Your assignment. Translate this sentence from the Budget commentary below into Spanish: "Exhibit A will be the prediction that the government’s books will return to surplus in 2028-29, a year earlier than previously forecast."

Reading text.
[Start of Attachment]
Her Budget speech gave an early clue that adrenaline-raising announcements would be thin on the ground.
She was a fifth of the way through before finally getting to an actual announcement of any new spending — and even then it was only a passing reference to the general amount of infrastructure spending — before plunging back into more analysis of what she felt was a rosy set of government accounts.
Normally all the bells and whistles are heralded with superlatives and the boring bits with the numbers in are skipped over quickly in favour of the ‘‘good stuff’’ that might win votes.
This time the big announcements — what few there were — were well down the pecking order.
Instead, Ms Willis spent much of her time setting out the arguments that she and her government colleagues will take out on the road during the election campaign: that they are sensible, solid stewards of the New Zealand economy.
Exhibit A will be the prediction that the government’s books will return to surplus in 2028-29, a year earlier than previously forecast.
That is all very well, but being impressed by that requires forgetting that the date for returning to surplus had been pushed out in previous Willis Budgets.
The promised land of surplus will also require that the situation in the Middle East stabilises and fuel prices return to something akin to normal: United States President Donald Trump ordering fresh attacks on Iran just hours before Ms Willis’ speech did not bode well.
The extensive economic analysis in the Economic and Fiscal Update included several ‘‘fan’’ diagrams, extrapolating best and worst scenarios based on the whims of the unpredictable president of the United States. Some of these make deeply worrying reading and would atomise the gains from Ms Willis’ fiscal rectitude and rigorous cutting of the public service.
There was already a prevailing mood in New Zealand for economising and austerity, even before the fuel crisis emerged — think rates caps and demands for no spending on ‘‘nice to haves’’.
Budget 2026 taps into that zeitgeist with the previously announced paring back of public service positions and trimming of many departmental budgets.
Ms Willis stood before the House with her pockets turned out and moths flying out, pleading that the government did not have two bob to rub together and what it was able to spend its pennies on were solely the essentials.
There were grounds for such claims. The biggest growth areas for new spending were education and health — an increase in operational funding for schools and for elective procedures in hospitals are things few taxpayers will quibble about. And it will give government MPs in marginal seats something to campaign on.
But there was nothing akin to free public transport for under 13s, a Covid wage subsidy scheme, tax cuts or enhancements to the paid parental leave scheme — to use examples from previous election year Budgets.
[End of Attachment]
Record excerpts.
[Start of Attachment]
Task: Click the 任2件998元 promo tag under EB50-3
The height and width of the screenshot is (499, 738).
[End of Attachment]
[Start of Attachment]
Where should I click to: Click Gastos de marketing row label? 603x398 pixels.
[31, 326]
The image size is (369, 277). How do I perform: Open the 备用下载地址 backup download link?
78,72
[End of Attachment]
[Start of Attachment]
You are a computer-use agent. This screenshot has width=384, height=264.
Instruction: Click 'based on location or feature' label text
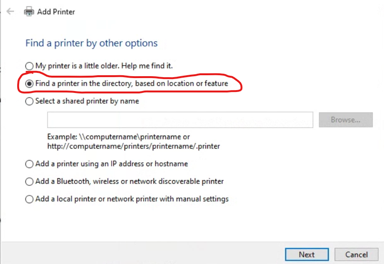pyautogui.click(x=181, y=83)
[End of Attachment]
Task answer. La prueba A será la predicción de que las cuentas del gobierno volverán al superávit en 2028-29, un año antes de lo previsto anteriormente.